Mercados

Crecimiento, ahora la eurozona prende los focos amarillos

El PIB de la zona euro experimentó una expansión de 0.3 por ciento en el segundo trimestre del año, por debajo de la previsión del mercado que esperaba 0.4 por ciento.
Efraín H. Mariano
16 agosto 2015 21:29 Última actualización 17 agosto 2015 5:0
Angela Merkel

Alemania es la principal locomotora del bloque. (Reuters)

En el contexto de una clara pérdida de impulso de la economía en China, la eurozona también tiene de qué hablar al respecto.

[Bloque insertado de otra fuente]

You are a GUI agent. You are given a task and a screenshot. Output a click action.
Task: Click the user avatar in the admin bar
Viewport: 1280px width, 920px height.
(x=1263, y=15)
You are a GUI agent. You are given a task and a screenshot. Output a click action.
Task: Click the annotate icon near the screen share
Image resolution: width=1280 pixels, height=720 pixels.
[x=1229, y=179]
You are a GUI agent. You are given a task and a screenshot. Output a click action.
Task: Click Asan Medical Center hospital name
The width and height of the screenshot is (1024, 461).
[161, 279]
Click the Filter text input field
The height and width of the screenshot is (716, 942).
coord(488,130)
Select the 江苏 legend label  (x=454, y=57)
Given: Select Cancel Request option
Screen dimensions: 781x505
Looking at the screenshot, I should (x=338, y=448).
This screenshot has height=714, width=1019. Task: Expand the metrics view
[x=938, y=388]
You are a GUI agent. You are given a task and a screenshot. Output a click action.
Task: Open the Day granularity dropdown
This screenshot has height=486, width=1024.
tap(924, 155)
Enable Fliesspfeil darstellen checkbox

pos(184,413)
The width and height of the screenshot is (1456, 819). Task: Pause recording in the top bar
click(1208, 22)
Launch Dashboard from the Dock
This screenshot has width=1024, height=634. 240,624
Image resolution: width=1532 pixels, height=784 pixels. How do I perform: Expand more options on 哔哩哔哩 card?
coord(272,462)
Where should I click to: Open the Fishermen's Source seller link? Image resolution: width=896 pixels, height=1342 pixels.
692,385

Alemania, Francia e Italia han experimentando crecimientos inferiores a las estimaciones durante el segundo trimestre, cifras que sumadas a los recientes acontecimientos en China, han encendido los focos amarillos por la posibilidad de una nueva recaída en la economía mundial.

El PIB de la zona euro experimentó una expansión de 0.3 por ciento en el segundo trimestre del año, por debajo de la previsión del mercado que esperaba 0.4 por ciento.

Alemania, la principal locomotora del bloque, se aceleró de forma tímida, con una expansión de 0.4 por ciento, inferior a la previsión de los analistas de 0.5 por ciento.

Francia, la segunda mayor economía regional se quedó estancada por primera ocasión en el año, sin registrar expansión, frente a la estimación del mercado de un crecimiento de 0.2 por ciento.

Italia creció 0.2 por ciento entre abril y junio, por debajo de la meta de los expertos (0.3 por ciento), confirmando que su tímida recuperación luego de tres años de recesión ha perdido fuerza.

La desaceleración del área de las 19 naciones se produce en momentos en los que el Banco Central Europeo (BCE) ha aumentado sus estímulos monetarios en la región y en el euro se ha depreciado frente al dólar, dos factores que deberían jugar a favor de la economía del bloque.

Sin embargo, la economía de la zona euro ha perdido impulso, lo que no puede ser tomado a la ligera y ya encendió algunos focos amarillos entre sus autoridades monetarias.

Algunos expertos consideran que la economía de la zona podría reflejar los estragos de la desaceleración de China y la incertidumbre financiera de Grecia.